#### Required work:
1. List the questions about the social and economic worlds that the author of the essay on spending decisions wondered about as a child.
2. Write the next part of the essay on spending decisions and economic models, starting after its final sentence about "rational expectations."

Can we visit the rainbow?

Why do we need to eat more than a mouse?

How was the moon born?

It is one of the most beautiful mysteries of the human mind: early in its development, it starts as a budding scientist.

I used to torment my own father with provocative questions. I remember well that it was during quiet long drives together with no one else around to risk my embarrassment. 

My questions leaned towards people’s lives and how they generate wealth. I was a child who was very math inclined but wondered most deeply about the social and economic worlds:

Why are some people so poor, and some so rich?

Kids live to become adults, so then what is the point of life as adults?

How do people decide how to spend their money?

This last question on budgets particularly fixated me. I remember journaling it again in my late teens (this time in a spreadsheet), as something to think about more deeply as I was studying economics and finance.

As adults, we get to a point where we receive a regular income, an inflow of cash every month. We have to make decisions where we spend this - thinking as an individual, or as a family, as our current self and thinking about our “future self” - all at once.

How do we make these decisions every day, in some cases every hour of our lives? What is a good item to spend on, and what is not? How do we simultaneously decide we want the happiness from an item in this moment of time, and balance the budget to allocate across future items we need? We also consider the needs of our family and loved ones as we think about what and where to spend.

In school, we start to learn of the concept of optimization in mathematics. When faced with a set of simultaneous equations, we can find a perfect answer, when all the variables have just the right values: the system is balanced, the system has its optimum and the system works.

This concept has been applied to economics and finance where models - mathematical representations of people’s behavior - are built to explain how people make decisions betweens competing items at different prices. The models were actually quite complex to understand, and personally took me many hours of deep-thinking library time to wrap my head around them. But on the other hand, they were also so basic in their scope - only comparing decisions between two products, and their pair of prices.

There are further indulgences. There are fancy concepts like “utility functions” - a mathematical function to represent how people convert their buying decisions into pleasure, called ‘utils’. Concepts like “indifference curves” - how people get ‘equal pleasure’ from different allocations of goods, as in different budget combinations. And - applying the techniques of optimization (calculus and linear programming) from mathematics - for finding the maximum point when a person achieves the maximum pleasure, given their utility function and their budget’s income.

On the face of it, it was an elegant and mathematically precise way of viewing ourselves as human beings. We were ‘optimization machines’ doing perfect calculations, with multiple equations to decide the perfect allocation of our money at every moment of the day. We were highly “rational” creatures. We simultaneously balance our future selves - termed our expectations - with our needs of today. And we were always always ‘on and running’ making the best decision, in every moment.

The concept even had a lyrical term that captured the essence of this rigid creed “rational expectations”. It dominated the thinking of economics and finance through the 1980s and 1990s.

Entries on where items appear
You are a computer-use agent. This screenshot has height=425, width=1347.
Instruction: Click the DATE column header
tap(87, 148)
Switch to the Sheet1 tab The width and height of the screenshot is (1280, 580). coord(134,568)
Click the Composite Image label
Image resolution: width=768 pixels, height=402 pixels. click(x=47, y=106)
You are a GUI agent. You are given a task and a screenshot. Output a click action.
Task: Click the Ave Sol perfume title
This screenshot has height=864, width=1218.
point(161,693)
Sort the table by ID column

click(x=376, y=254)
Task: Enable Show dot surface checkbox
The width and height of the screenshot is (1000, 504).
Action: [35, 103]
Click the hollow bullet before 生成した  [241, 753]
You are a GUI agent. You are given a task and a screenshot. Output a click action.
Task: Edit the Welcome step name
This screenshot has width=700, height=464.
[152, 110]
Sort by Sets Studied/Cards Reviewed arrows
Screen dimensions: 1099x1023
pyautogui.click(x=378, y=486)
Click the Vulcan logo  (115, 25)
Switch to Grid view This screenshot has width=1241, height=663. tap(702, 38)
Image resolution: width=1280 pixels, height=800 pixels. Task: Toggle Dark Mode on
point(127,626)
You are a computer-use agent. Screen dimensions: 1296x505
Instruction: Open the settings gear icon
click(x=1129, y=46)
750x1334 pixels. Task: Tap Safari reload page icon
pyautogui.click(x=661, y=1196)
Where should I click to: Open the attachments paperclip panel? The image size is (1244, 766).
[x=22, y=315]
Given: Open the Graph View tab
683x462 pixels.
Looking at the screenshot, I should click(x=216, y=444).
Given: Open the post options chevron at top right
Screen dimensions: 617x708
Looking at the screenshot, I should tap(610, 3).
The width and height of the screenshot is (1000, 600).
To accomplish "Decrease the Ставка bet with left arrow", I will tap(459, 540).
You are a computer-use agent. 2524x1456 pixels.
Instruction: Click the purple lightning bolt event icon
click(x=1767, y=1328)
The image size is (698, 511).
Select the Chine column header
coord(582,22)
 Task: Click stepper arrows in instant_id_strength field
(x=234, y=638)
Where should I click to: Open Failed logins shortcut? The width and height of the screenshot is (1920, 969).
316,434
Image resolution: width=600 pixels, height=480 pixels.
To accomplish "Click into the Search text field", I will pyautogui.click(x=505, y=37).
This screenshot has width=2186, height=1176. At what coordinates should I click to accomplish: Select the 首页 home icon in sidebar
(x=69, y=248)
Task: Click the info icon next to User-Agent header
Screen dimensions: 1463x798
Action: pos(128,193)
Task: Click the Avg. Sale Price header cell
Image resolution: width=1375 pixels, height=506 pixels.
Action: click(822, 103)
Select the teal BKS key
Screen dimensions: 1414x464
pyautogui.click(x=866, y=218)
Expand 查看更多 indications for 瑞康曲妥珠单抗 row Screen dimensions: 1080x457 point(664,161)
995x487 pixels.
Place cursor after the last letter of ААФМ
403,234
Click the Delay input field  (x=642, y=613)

#### Responses to the exercise:
1.
- Why are some people so poor, and some so rich?
- Kids live to become adults, so then what is the point of life as adults?
- How do people decide how to spend their money?

2.
In my undergraduate days, using mathematics in economics, I used to believe it all made sense. Sure it was stylized and rather mechanical - but it was an efficient approximation of people, and it seemed effective in explaining people’s decisions, where we could break down what was happening in the mind into individual pieces that kinda sorta - hopefully - made sense. We even had a tacit belief that neuroscientists would prove it all right one day.

Economists justified this by saying “look it mostly works and it gives us a framework”. Plus - it seems to work at ‘the macro level’, when we sum up the decisions of all people across a country and economy. So it is a pretty good tool for macro-economists and government planners.

But, my childhood question was:

How do people decide how to spend their budgets?

It was about the individual in each of us. Not some stylized, approximate and imaginary view of society as a whole.

This model of rational agents was actually really not helpful.

None of us make decisions like this. None of us are perfectly rational mathematically optimizing machines. If this view was true, then none of us would need any real help for our financial lives.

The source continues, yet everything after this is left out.